Watch the fine print on chicken labels! 1/12
(This article is adapted from the January 2012 ShopSmart magazine.)
If you’re cooking more meals at home, good for you. Convenience foods and restaurant meals are often loaded with sodium and can raise your blood pressure. That can put you at risk of heart disease, stroke, congestive heart failure, and kidney disease.
But if chicken is on your home menu, watch out! Even if you go light on the salt while you’re cooking, you might be getting a heavier dose of the stuff anyway. It turns out that those raw chickens at the supermarket might not be as unprocessed and low in sodium as they look.
Water, salt, and other ingredients are routinely added to raw poultry.
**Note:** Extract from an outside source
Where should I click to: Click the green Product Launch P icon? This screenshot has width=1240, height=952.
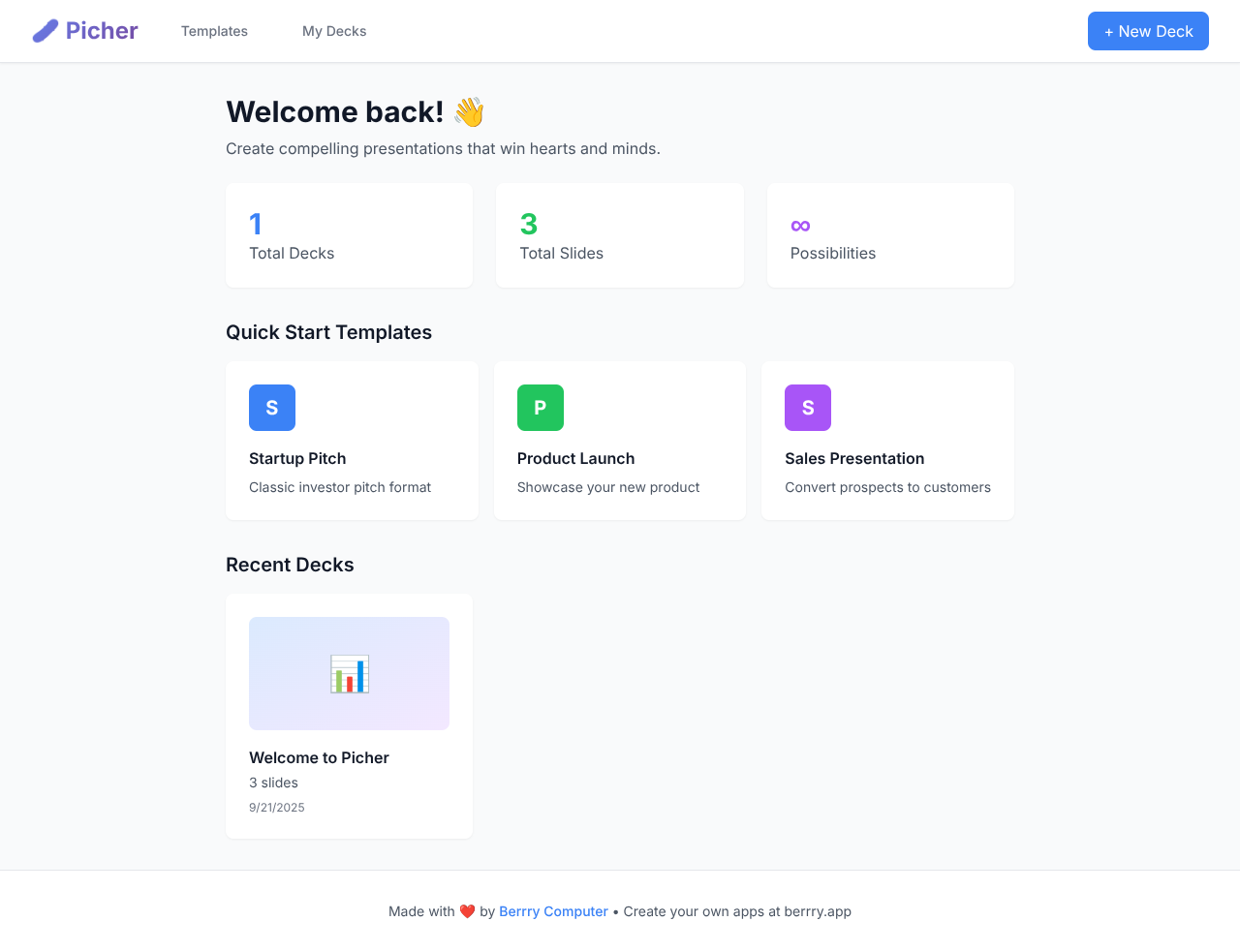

Under current labeling rules, a package can be called “chicken breast” regardless of whether it’s 100 percent chicken breast or 60 percent chicken and 40 percent added solution, containing ingredients such as water, salt, and teriyaki (which can be high in sodium).
What’s even more shocking is that poultry products with added solutions can contain up to eight times as much sodium as raw, unprocessed chicken. Chicken products with added solution must list those extra ingredients on the label, but they can appear in small print.
Even the Department of Agriculture (USDA), which wrote the label rules, admits that the information in small print might not be obvious to consumers. In many cases, chicken with added ingredients can also be labeled “natural,” making the label even more confusing.
The USDA is working on a rule change, which would require poultry with added solutions to list extra ingredients in the same size and font as the product name. But for now, read labels carefully!